Information below:

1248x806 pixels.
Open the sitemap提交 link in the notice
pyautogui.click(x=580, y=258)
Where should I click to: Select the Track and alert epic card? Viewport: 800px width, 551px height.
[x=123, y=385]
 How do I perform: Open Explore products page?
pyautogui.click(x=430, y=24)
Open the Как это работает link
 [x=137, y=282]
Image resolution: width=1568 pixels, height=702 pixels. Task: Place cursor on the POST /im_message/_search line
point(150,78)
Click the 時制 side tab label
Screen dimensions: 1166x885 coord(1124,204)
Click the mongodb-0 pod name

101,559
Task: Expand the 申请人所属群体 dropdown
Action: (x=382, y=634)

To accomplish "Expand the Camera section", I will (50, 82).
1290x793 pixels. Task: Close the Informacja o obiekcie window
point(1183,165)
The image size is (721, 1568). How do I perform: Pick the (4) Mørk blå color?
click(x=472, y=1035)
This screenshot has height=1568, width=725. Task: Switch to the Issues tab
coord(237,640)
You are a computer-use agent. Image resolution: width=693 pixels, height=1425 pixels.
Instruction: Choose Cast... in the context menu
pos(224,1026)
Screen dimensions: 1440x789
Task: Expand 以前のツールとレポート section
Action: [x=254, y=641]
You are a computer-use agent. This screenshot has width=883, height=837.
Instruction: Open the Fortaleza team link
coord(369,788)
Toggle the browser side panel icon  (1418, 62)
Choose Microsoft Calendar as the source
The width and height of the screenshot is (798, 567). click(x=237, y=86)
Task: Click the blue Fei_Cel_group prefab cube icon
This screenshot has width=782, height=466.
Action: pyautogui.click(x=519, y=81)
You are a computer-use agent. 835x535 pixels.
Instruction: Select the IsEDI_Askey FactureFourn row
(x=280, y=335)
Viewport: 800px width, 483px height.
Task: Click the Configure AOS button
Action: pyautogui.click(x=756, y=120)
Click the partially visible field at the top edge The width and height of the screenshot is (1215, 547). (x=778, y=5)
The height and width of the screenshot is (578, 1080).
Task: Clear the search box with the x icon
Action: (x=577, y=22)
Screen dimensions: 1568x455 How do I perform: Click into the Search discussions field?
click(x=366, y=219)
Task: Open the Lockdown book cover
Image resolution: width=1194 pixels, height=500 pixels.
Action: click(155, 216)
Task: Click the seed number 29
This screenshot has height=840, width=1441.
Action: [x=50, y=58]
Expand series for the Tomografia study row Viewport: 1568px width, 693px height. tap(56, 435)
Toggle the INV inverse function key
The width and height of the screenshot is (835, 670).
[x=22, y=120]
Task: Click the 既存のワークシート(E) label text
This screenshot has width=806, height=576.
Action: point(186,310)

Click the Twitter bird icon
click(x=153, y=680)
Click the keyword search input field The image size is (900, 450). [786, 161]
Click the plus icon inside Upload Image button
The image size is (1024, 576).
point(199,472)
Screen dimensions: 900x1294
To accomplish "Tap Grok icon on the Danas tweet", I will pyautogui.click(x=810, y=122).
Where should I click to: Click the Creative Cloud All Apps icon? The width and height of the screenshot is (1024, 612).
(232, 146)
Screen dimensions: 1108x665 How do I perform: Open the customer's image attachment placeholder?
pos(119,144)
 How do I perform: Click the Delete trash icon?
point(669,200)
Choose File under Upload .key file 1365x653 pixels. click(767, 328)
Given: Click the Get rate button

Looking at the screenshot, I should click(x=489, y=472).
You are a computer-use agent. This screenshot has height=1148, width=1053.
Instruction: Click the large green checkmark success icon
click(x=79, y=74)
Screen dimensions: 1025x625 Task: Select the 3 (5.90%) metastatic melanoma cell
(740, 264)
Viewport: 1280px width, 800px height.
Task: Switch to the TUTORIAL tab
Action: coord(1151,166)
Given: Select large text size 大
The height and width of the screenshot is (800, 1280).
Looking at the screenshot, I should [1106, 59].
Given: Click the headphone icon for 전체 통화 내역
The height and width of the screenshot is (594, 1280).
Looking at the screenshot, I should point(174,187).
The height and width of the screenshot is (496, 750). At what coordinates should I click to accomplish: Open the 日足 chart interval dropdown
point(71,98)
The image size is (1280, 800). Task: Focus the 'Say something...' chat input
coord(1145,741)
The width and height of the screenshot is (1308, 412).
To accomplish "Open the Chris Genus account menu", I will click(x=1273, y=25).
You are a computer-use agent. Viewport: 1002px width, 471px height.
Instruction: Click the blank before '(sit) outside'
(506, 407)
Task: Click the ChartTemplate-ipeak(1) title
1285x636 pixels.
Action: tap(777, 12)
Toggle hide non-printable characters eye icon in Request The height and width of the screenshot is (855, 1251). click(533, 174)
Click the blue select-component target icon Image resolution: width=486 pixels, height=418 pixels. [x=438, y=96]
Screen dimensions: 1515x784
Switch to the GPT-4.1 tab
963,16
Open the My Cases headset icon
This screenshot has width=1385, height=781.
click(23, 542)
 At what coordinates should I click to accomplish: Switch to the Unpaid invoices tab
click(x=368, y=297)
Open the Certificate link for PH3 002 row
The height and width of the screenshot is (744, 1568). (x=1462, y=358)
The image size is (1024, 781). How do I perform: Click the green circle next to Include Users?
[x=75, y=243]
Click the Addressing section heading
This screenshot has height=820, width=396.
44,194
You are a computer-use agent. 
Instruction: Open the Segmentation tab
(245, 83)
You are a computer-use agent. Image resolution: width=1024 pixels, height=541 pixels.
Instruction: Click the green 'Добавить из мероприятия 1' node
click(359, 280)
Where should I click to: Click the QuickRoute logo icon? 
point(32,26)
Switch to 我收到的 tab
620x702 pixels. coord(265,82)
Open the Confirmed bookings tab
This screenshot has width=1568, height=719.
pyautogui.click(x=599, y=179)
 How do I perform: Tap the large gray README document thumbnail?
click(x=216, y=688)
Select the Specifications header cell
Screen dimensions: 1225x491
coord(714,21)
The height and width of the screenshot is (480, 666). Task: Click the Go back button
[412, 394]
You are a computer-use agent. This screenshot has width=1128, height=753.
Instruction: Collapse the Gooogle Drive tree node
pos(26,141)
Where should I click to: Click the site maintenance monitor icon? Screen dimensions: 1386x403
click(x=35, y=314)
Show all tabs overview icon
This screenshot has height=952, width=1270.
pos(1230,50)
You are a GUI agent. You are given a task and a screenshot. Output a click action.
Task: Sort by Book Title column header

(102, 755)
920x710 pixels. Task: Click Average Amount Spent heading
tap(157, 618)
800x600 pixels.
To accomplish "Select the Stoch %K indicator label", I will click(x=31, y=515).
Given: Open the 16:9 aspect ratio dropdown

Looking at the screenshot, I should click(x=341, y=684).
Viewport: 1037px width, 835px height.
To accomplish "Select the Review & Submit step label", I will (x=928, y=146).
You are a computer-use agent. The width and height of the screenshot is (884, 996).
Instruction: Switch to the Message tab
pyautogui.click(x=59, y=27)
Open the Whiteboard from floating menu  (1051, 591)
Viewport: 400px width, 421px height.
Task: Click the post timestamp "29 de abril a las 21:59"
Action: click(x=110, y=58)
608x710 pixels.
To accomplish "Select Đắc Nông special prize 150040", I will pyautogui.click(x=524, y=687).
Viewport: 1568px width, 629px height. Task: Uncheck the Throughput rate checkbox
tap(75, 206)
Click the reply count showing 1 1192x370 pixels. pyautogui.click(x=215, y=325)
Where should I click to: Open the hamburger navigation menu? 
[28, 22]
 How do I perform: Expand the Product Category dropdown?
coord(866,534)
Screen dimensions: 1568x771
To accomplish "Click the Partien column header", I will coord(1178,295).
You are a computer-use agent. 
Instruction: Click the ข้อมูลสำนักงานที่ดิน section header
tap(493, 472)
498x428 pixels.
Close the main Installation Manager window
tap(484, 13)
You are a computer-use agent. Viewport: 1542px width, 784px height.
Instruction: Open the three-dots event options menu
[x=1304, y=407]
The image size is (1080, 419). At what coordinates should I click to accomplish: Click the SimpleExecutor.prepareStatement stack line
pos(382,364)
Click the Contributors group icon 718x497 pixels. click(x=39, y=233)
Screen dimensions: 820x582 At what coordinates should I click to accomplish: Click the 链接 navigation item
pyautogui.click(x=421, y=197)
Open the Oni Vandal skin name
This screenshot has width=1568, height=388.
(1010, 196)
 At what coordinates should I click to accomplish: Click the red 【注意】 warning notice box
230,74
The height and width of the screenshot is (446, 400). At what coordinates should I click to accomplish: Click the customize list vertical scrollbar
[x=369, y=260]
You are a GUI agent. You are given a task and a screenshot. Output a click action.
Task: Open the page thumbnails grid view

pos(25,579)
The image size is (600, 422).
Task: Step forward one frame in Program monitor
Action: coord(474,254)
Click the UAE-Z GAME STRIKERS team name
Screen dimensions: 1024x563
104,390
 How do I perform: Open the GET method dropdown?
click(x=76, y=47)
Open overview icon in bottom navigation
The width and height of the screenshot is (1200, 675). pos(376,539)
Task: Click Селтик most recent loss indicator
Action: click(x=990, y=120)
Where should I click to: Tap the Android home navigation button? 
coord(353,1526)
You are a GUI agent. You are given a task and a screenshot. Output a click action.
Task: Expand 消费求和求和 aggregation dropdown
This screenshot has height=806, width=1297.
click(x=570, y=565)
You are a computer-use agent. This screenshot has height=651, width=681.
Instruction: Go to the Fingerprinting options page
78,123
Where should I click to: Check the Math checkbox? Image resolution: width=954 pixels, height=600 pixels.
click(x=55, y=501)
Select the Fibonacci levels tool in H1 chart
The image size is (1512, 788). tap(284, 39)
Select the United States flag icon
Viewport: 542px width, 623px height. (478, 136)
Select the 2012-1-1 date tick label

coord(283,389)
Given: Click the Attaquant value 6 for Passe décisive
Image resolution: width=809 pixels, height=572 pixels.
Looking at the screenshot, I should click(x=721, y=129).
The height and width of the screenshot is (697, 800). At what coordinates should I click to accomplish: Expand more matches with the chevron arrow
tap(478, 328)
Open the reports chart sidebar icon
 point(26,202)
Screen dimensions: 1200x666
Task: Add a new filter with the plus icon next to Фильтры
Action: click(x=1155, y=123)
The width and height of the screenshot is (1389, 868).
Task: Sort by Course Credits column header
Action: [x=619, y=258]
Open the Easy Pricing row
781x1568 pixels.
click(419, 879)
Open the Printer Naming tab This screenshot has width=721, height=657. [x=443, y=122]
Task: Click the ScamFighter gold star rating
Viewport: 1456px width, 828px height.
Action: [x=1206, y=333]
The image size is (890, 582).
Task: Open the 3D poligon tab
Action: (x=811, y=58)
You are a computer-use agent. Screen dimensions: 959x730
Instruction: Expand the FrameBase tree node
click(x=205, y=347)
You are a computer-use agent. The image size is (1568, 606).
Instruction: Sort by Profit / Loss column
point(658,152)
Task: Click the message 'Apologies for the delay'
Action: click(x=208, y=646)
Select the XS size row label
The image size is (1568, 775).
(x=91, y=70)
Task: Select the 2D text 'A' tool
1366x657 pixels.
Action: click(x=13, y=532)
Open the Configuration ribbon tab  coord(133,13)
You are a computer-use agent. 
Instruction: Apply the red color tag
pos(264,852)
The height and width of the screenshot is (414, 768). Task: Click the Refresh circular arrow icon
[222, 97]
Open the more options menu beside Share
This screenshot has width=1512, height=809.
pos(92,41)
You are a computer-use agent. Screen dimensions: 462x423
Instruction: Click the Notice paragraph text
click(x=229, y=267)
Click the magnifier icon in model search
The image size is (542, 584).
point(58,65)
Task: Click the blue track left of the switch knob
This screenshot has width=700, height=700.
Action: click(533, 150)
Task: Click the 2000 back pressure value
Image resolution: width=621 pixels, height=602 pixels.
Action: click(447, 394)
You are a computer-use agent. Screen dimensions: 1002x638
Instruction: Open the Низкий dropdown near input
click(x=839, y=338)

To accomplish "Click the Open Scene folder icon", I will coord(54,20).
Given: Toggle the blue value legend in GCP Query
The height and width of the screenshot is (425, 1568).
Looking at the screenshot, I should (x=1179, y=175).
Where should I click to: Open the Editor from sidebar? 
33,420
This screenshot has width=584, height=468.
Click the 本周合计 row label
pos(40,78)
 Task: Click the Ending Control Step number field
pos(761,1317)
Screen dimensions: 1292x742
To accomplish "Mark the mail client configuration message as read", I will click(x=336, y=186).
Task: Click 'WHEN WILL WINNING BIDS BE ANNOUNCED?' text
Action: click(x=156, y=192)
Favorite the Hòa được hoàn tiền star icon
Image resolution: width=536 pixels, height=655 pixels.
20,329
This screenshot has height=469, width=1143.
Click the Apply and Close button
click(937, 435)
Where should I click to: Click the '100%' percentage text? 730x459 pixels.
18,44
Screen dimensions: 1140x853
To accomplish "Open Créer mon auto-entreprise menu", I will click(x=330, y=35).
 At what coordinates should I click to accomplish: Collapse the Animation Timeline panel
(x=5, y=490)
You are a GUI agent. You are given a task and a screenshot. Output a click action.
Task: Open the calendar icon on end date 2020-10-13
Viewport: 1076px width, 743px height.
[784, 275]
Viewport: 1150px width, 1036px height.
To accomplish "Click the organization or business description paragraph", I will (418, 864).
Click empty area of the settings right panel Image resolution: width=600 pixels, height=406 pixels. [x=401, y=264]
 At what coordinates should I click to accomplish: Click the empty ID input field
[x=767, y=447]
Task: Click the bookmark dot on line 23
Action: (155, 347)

End of Information.

(Task item) All lines from the start of the entries through the line where "You are a computer-use agent. 835x535 pixels." sits should be duplicated exactly, with nothing else in the output.

(Exercise output)
1248x806 pixels.
Open the sitemap提交 link in the notice
pyautogui.click(x=580, y=258)
Where should I click to: Select the Track and alert epic card? Viewport: 800px width, 551px height.
[x=123, y=385]
 How do I perform: Open Explore products page?
pyautogui.click(x=430, y=24)
Open the Как это работает link
 [x=137, y=282]
Image resolution: width=1568 pixels, height=702 pixels. Task: Place cursor on the POST /im_message/_search line
point(150,78)
Click the 時制 side tab label
Screen dimensions: 1166x885 coord(1124,204)
Click the mongodb-0 pod name

101,559
Task: Expand the 申请人所属群体 dropdown
Action: (x=382, y=634)

To accomplish "Expand the Camera section", I will (50, 82).
1290x793 pixels. Task: Close the Informacja o obiekcie window
point(1183,165)
The image size is (721, 1568). How do I perform: Pick the (4) Mørk blå color?
click(x=472, y=1035)
This screenshot has height=1568, width=725. Task: Switch to the Issues tab
coord(237,640)
You are a computer-use agent. Image resolution: width=693 pixels, height=1425 pixels.
Instruction: Choose Cast... in the context menu
pos(224,1026)
Screen dimensions: 1440x789
Task: Expand 以前のツールとレポート section
Action: [x=254, y=641]
You are a computer-use agent. This screenshot has width=883, height=837.
Instruction: Open the Fortaleza team link
coord(369,788)
Toggle the browser side panel icon  (1418, 62)
Choose Microsoft Calendar as the source
The width and height of the screenshot is (798, 567). click(x=237, y=86)
Task: Click the blue Fei_Cel_group prefab cube icon
This screenshot has width=782, height=466.
Action: pyautogui.click(x=519, y=81)
You are a computer-use agent. 835x535 pixels.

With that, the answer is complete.